I'll probably write more about Green Lantern and Blackest Night at a later date. But today I want to rave about Geoff Johns' newest comic, Adventure Comics #1. Certainly my favorite comic of the week. If it keeps up, probably my new favorite superhero comic.

While I try not to be too much of an old man, bitching about why can't comics be just like the ones I used to read, truth is, there are comics I used to read and love and can't find anything like any more. One of them was The New Adventures of Superboy. I liked the small-town setting, and the fact that, unlike Superman stories, the Superboy tales were less about him fighting supervillains and more about his life on the farm and his relationships with his friends and family.

(Of course, it's possible that the actual comics were nothing like that. But that's the thing about nostalgia, isn't it? You don't want to reexperience something just like you did before; you want to reexperience it the way you remember experiencing it the first time.)

I'm not a huge fan of the current Superboy. Nothing wrong with him; in fact, I really liked his earlier adventures by Karl Kesel and Tom Grummett, with their neo-Jack Kirby vibe. But that's because I was a fan of those creators, not of the character specifically. I was planning on buying this new Adventure Comics series, because I like Geoff Johns and the artist, Francis Manapul, not because it was about Superboy. (Oh, and because it has a Legion of Super-Heroes backup.) It was a comic I was anticipating enough to order, but not one I was necessarily more excited about than the other superhero comics I get.

Then I was listening to the podcast of the Superman panel from this year's San Diego ComiCon, and James Robinson (one of my all-time favorite comics writers, and the man responsible for my reading Superman comics again) described Adventure as having a Ray Bradbury or Norman Rockwell feel to it. And I realized that's how I remember those older Superboy comics feeling. And while I love the comics I am currently reading--otherwise I wouldn't be buying them--I'm not getting anything that feels quite like that. So I started getting excited.

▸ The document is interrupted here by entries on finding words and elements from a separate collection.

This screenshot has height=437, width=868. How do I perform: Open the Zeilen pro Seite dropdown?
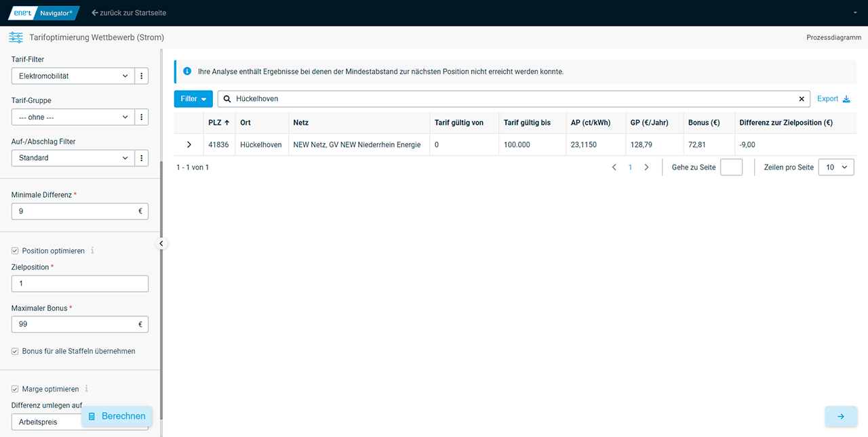coord(835,167)
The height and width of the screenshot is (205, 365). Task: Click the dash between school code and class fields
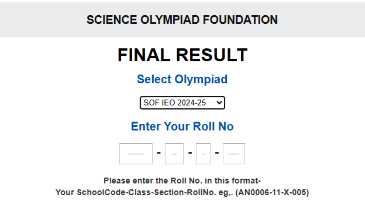(x=159, y=153)
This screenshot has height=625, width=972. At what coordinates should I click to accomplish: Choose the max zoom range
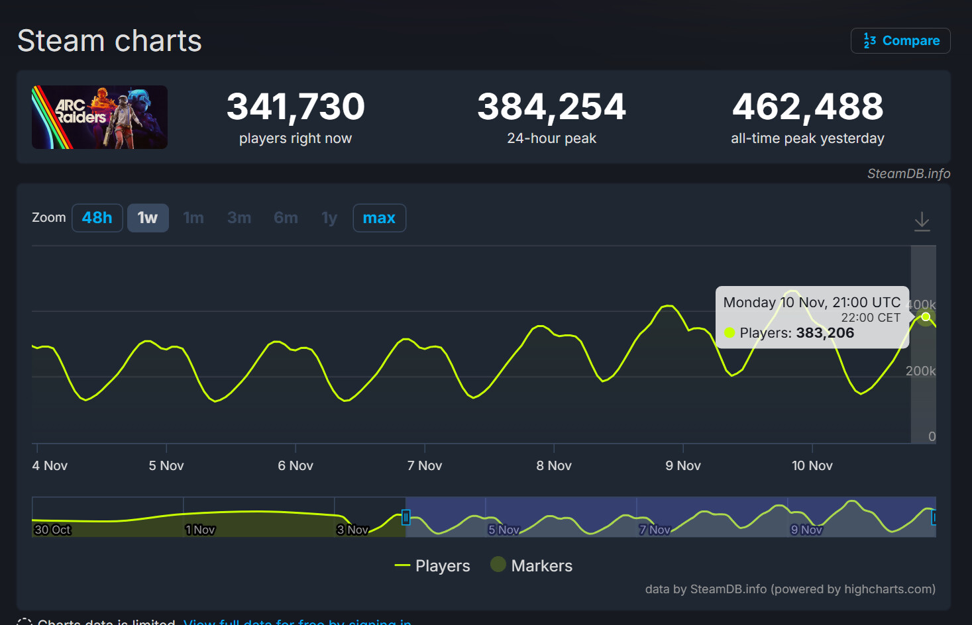(x=379, y=218)
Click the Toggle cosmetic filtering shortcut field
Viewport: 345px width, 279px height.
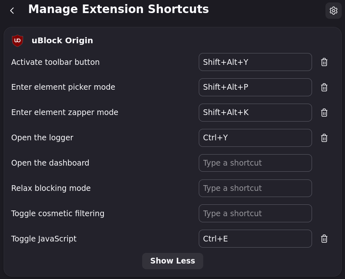255,213
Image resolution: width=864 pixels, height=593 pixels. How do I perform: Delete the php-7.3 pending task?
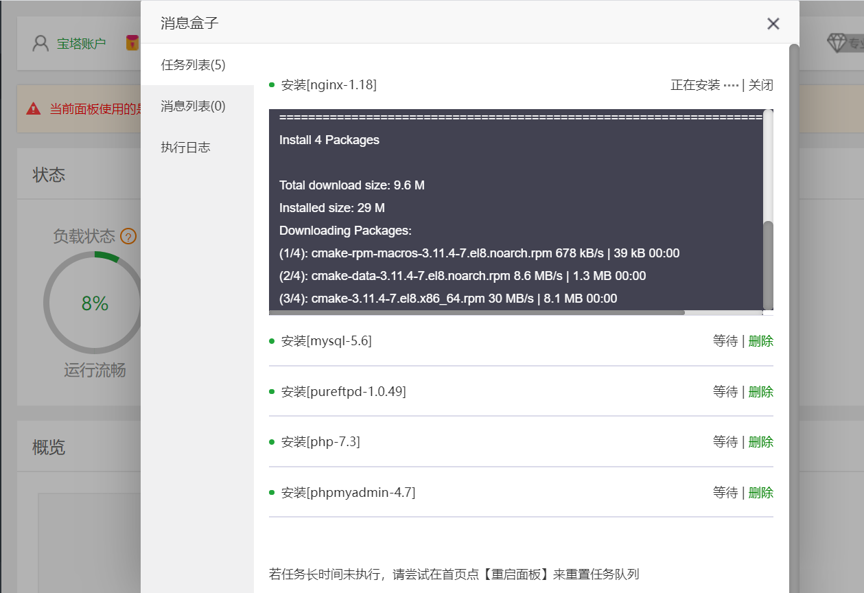tap(760, 442)
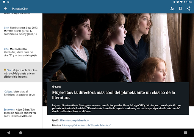
Task: Tap the Mujercitas film still image
Action: [118, 48]
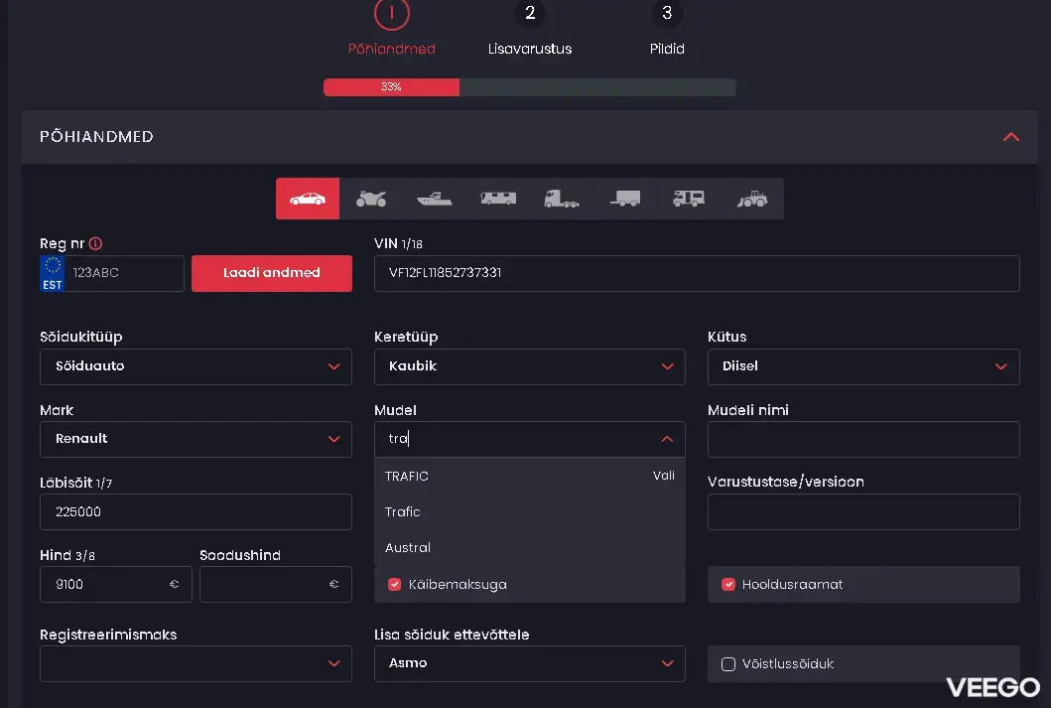Choose the motorcycle vehicle category icon
The image size is (1051, 708).
370,199
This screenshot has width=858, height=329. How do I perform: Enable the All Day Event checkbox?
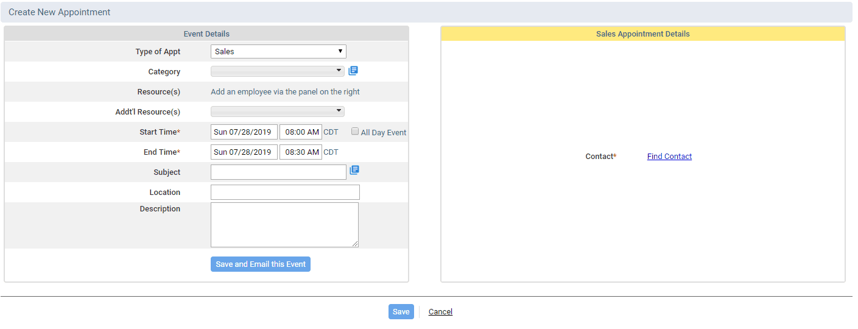355,132
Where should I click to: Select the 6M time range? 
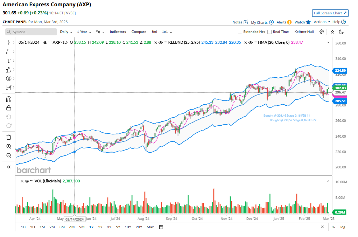coord(72,227)
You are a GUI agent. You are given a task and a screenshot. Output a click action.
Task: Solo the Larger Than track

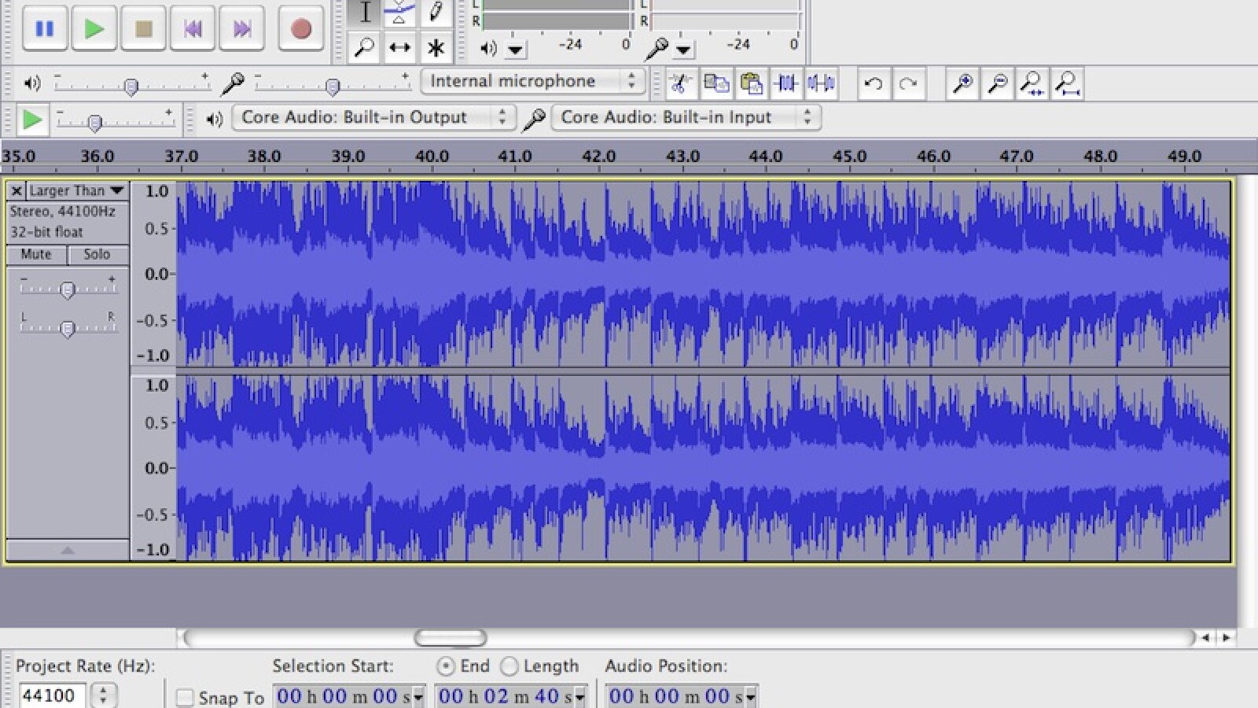coord(97,254)
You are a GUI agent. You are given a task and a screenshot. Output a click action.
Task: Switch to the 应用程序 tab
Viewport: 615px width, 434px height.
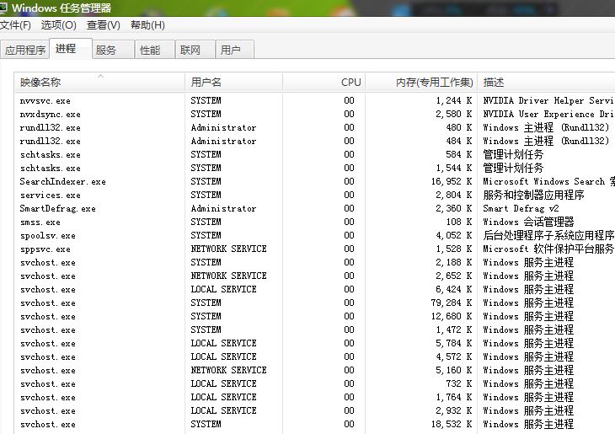(25, 50)
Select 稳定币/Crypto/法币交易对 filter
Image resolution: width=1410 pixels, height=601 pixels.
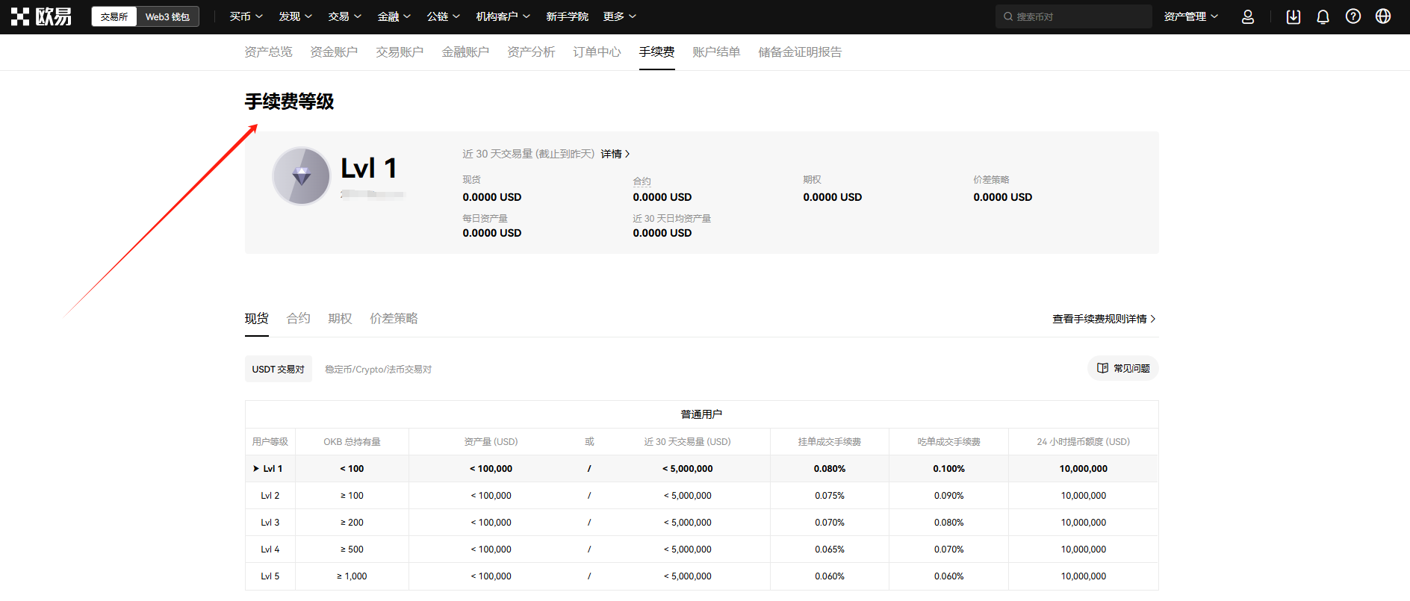378,369
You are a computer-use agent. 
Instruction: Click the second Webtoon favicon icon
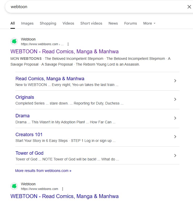click(14, 186)
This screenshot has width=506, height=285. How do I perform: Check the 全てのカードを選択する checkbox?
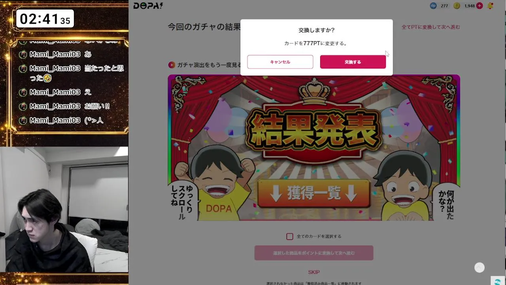pyautogui.click(x=290, y=236)
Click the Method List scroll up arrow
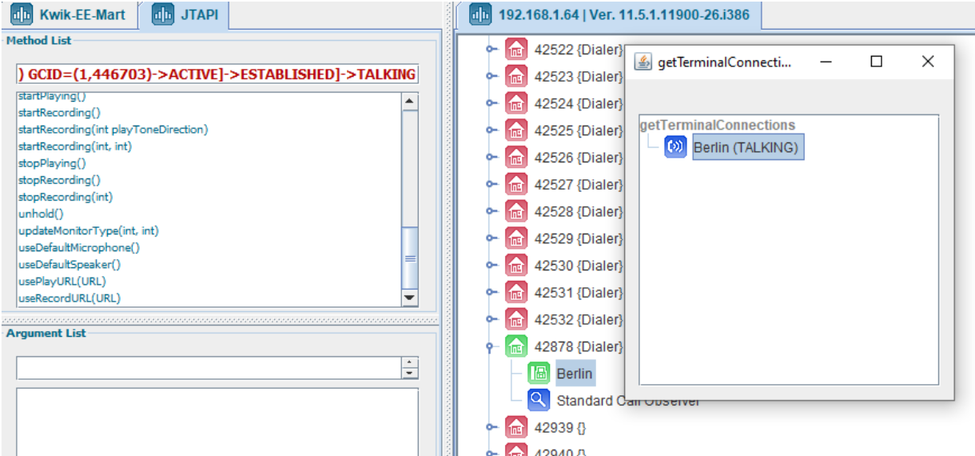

The comic totally lived up to my anticipation. We see Superboy on the farm, going to school, rescuing a girl who falls in a river, and talking to his friend/father Superman. (He's not a son; he's a clone. Not sure what the right term for his relationship to Superman would be.) No supervillains, no fights. And while there are hits of trouble down the road, they seem more rooted in character than plot contrivance. It's exactly the comic I was hoping for.

And the art is nice, too.

Plus, it's got the Legion of Super-Heroes as a backup feature. I first discovered the Legion when it was being written and drawn by Paul Levitz and Keith Giffen, pretty much universally recognized as one of the team's golden ages. I kept reading it even after Levitz left, but gradually drifted away. It just wasn't the same for me, and apparently I wasn't the only one. DC has tried numerous revamps and reboots for the series, none of which have restored it to its former glory (by which I mean sales).

I think switching to the backup format may be the best idea yet to rebuild interest in the feature. It keeps the Legion in the public eye without the burden of carrying their own book. Perhaps more importantly, the short page count forces Johns and his fellow creators to focus on one or two characters at a time. One of the Legion's selling points--at least for me--has always been its big cast. However, I can see why trying to learn all those characters can seem off-putting to new readers. Giving the Legion a format that allows more of a focus on the individuals will help ease readers into the series, instead of dumping them in the deep end.

Will the series continue to hold my interest and excite me? Only time will tell. But for now, I'm hooked.